▸ **The exercise**
Begin at the line that has "Given: Open the ad image on the right" and stop after the line that has "Image resolution: width=520". Write those lines out again with "right" changed to "left" and nothing else altered.

▸ **Record extracts**

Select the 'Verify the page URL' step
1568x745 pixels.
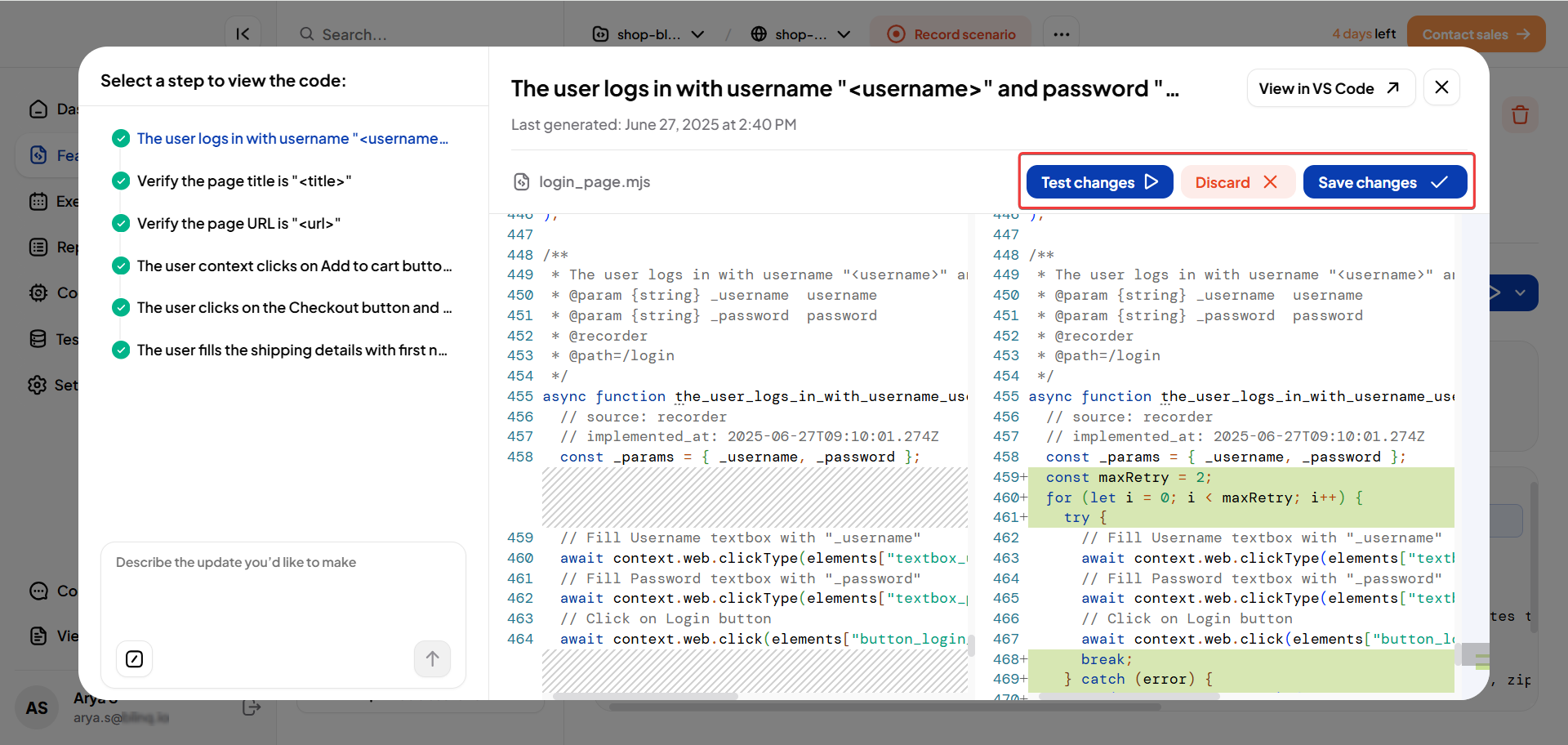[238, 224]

==

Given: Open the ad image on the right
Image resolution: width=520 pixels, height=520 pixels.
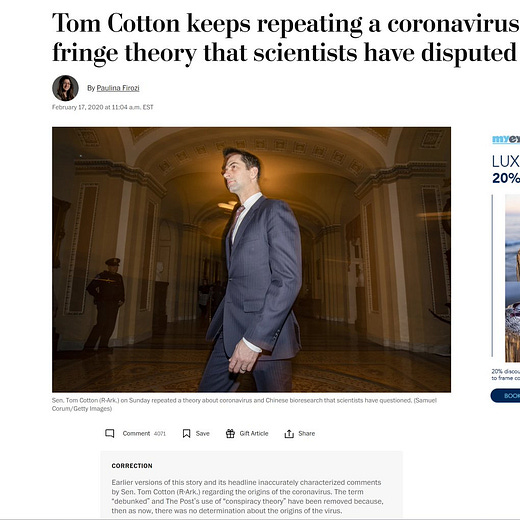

▸ **Output for this task**
Given: Open the ad image on the left
Image resolution: width=520 pixels, height=520 pixels.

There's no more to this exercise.